An old idea about a new nation
The numbers clearly suggest that poor Bangladeshis no longer have an economic incentive to illegally enter India
- Published 8.08.19, 5:39 PM
- Updated 8.08.19, 5:39 PM
- 3 mins read
The junior Union home minister, Nityanand Rai, recently rolled out interesting data in Parliament in response to questions on issues such as the progress in the fencing of the Indo-Bangladesh border and the volume of illegal infiltration from Bangladesh. One piece of statistics, tucked into a corner of the tables provided to parliamentarians, deserves special mention. It claims that 497 people were apprehended — 379 of them along the Bengal-Bangladesh border — while illegally crossing over into India in the first six months of 2019. According to the Union home ministry, the number of such detentions along the international borders in Bengal, Assam, Meghalaya, Mizoram and Tripura was 2,455 in 2014.
While credible data on illegal infiltration from Bangladesh are nearly impossible to collate — the minister admitted this — his answer offered an alternative in the form of the number of alleged infiltrators caught while crossing over. If these numbers are looked at against the backdrop of a narrative that hundreds of thousands of Bangladeshis are waiting on the other side of the border to sneak into India, one may wonder at the reason for the high-pitched campaign by the sangh parivar against illegal Bangladeshi immigrants and the regular threats of an NRC update across the country to drive them all out.
Now that the Opposition parties have proved their inability to prevent the passage of any bill brought in by the Narendra Modi government, a parliamentary seal of approval on any design by the Bharatiya Janata Party seems almost certain. For the sake of fairness, there is, however, a need to assess whether less privileged people from beyond the border are willing to take the risk of crossing over illegally into India.
In the absence of credible data on infiltration or infiltration attempts, I share two anecdotes to contest the claim that poor Bangladeshis are desperately seeking opportunities to cross over into India illegally.
The anecdotal evidence is based on my conversations with two hardworking men from underprivileged backgrounds who were looking for opportunities to augment their family incomes. I had met them during a recent trip to Dhaka, the capital that itself attracts migrants from across the country.
The first person was a rickshaw-puller in the upscale Gulshan area, the city’s diplomatic enclave. A brief conversation over the destination and the fare was enough for the man — he was wearing a fluorescent vest that earmarked his area of operation — to figure out that his client was from Calcutta. He immediately started recalling his days in the northern fringes of the Bengal capital.
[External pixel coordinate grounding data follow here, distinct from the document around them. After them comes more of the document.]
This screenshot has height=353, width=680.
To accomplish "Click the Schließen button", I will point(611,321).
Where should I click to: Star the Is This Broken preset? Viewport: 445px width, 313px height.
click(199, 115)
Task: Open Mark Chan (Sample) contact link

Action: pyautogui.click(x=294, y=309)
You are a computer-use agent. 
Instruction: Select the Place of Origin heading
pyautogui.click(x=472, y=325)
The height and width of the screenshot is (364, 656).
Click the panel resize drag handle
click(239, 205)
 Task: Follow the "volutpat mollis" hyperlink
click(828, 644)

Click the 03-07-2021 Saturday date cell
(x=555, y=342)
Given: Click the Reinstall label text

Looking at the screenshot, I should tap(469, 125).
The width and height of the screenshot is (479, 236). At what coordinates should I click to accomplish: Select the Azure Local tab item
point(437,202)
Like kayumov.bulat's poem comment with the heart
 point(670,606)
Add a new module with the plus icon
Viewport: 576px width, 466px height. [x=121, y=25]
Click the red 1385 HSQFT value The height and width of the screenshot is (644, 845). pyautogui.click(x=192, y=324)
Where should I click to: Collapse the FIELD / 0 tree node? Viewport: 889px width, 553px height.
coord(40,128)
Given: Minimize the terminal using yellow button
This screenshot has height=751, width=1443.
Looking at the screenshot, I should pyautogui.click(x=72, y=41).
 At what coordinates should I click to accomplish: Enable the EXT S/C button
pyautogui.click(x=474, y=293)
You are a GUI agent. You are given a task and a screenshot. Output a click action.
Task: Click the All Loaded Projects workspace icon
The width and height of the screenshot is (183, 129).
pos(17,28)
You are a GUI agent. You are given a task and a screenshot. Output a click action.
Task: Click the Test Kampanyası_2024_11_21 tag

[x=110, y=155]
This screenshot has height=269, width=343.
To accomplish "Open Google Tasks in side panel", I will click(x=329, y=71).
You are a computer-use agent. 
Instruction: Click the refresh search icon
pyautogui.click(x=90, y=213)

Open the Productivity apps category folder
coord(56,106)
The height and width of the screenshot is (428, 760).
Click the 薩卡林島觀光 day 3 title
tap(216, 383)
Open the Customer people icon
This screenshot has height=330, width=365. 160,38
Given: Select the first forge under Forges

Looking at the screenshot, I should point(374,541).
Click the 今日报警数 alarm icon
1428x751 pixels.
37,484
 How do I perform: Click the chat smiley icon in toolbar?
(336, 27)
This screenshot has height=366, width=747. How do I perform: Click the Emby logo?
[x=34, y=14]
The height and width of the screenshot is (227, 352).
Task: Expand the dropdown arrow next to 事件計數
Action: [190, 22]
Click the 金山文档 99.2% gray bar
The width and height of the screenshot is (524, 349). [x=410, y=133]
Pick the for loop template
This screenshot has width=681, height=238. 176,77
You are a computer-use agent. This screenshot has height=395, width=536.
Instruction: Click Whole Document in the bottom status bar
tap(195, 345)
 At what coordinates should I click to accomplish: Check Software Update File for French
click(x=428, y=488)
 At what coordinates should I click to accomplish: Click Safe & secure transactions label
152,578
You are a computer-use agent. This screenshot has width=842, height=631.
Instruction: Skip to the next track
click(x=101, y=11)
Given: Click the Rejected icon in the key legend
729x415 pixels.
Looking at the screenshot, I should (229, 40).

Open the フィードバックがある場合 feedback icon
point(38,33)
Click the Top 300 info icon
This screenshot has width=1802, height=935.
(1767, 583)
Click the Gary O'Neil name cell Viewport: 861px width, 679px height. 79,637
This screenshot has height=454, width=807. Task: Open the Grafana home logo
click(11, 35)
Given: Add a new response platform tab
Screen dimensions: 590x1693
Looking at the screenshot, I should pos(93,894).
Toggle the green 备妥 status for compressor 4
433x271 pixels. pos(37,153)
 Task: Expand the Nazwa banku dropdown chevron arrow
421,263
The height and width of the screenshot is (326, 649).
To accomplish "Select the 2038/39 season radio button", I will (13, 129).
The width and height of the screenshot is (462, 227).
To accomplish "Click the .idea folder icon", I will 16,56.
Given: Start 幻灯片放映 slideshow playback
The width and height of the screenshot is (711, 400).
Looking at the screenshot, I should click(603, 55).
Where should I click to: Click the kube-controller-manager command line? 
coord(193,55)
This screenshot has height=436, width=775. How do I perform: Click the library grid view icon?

After entering India illegally around a decade ago, he had pedalled around in the Dum Dum area. But as prosperity continued to elude him, he went back to his homeland after a couple of years. The man, now in his early forties, said that although he liked Calcutta, he would never ever consider living in India to earn a livelihood.
“Ekhane kamai beshi (the income is higher here),” he said, adding that his daily earning was between 800 and 1,000 takas even if he put in just eight hours.
An Uber driver in Dhaka provided a more interesting anecdote while discussing the possibility of a poor Bangladeshi emigrating illegally to India. The driver, in his mid-thirties, said he had visited Calcutta several times on vacation or for shopping. During such visits, he had met poor people who had told him they found it difficult to earn even Rs 100 a day.
In contrast, in his village in Dinajpur in northern Bangladesh, a daily wage of 700 takas, the Uber driver said, was not enough to attract agricultural workers during the sowing or harvesting seasons. “Poor people know where the earnings would be more,” he said.
The school dropout’s logic echoed undergraduate textbooks in economics that link migration to the possibility of higher earnings, among other factors.
In 1971, Bangladesh had appeared on the world map as an independent nation after a nine-month war of independence that had left the country with a fragile economy, a devastated infrastructure, and millions of homeless people. As the country was heavily dependent on foreign aid during the years after independence, Henry Kissinger’s label of ‘bottomless basket’ stuck to Bangladesh. Now that the same country is poised to grow at 8 per cent and its per capita income is expected to grow at 6.6 per cent in 2020 according to the Asian Development Bank, one has to remember that Kissinger’s label can no longer apply to Bangladesh.
From the days of mass starvation in 1974, the country has achieved near self-sufficiency in food production for its 168 million-plus population. World Bank data suggest that the number of people living in extreme poverty — under $1.25 per day — in Bangladesh is only around 9 per cent, a clear indication that the country has tackled the problem of extreme poverty. These numbers clearly suggest that impoverished Bangladeshis no longer have an economic incentive to cross over illegally into India. While it is true that a section of the Hindu minority considers India a safer place because it still faces persecution in parts of Bangladesh, the percentage is minuscule.
So it’s time to contest the narrative that poor Bangladeshis are itching to enter India illegally.